Content starts
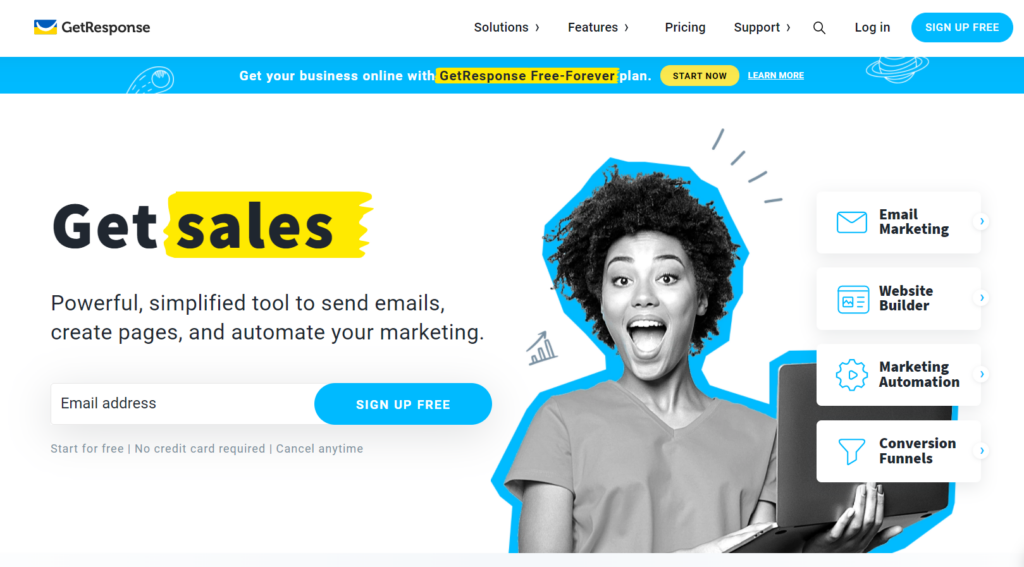Click the Email Marketing envelope icon
The width and height of the screenshot is (1024, 567).
[852, 222]
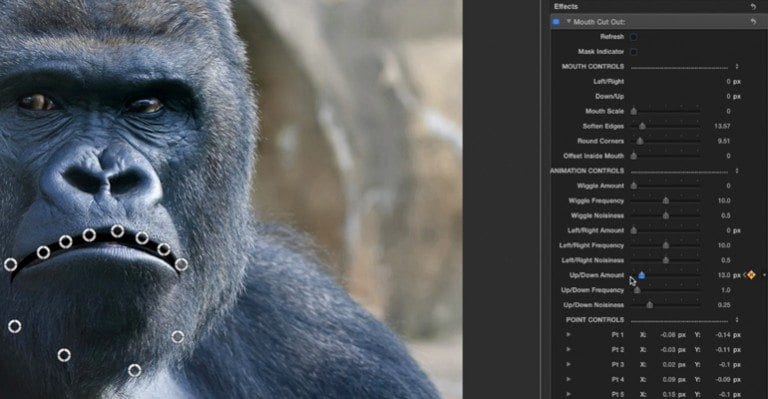Open the Up/Down Amount animation menu arrow
The width and height of the screenshot is (768, 399).
[764, 275]
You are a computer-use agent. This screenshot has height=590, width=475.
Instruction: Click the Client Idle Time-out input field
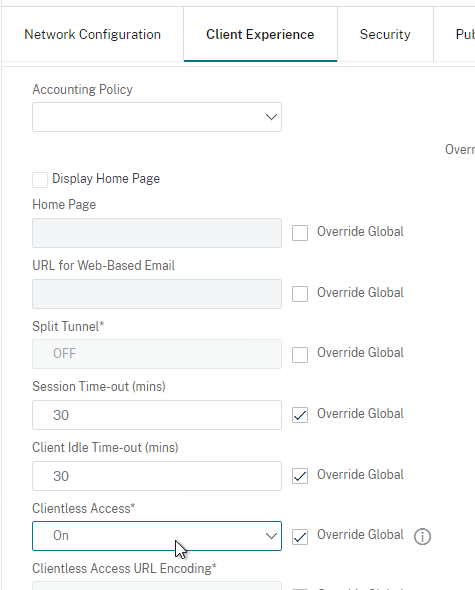click(157, 476)
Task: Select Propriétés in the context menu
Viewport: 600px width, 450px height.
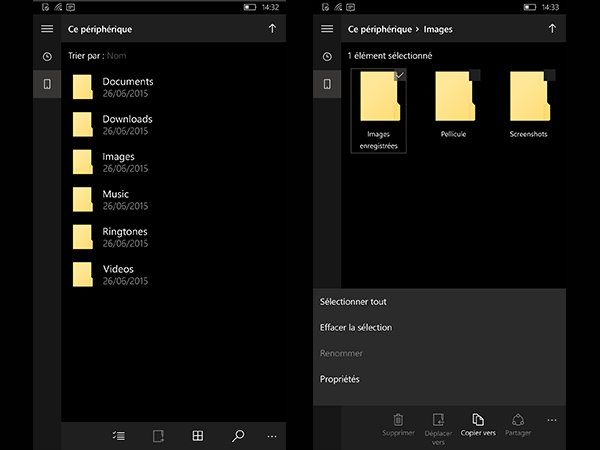Action: 340,379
Content ends
**TASK STATEMENT**
Output nothing except the lines from the one containing "Instruction: Click the" through the final line of the entries, repeated exactly and free of pictures.

**EXERCISE OUTPUT**
Instruction: Click the Client Idle Time-out input field
click(157, 476)
Task: Select Propriétés in the context menu
Viewport: 600px width, 450px height.
Action: 340,379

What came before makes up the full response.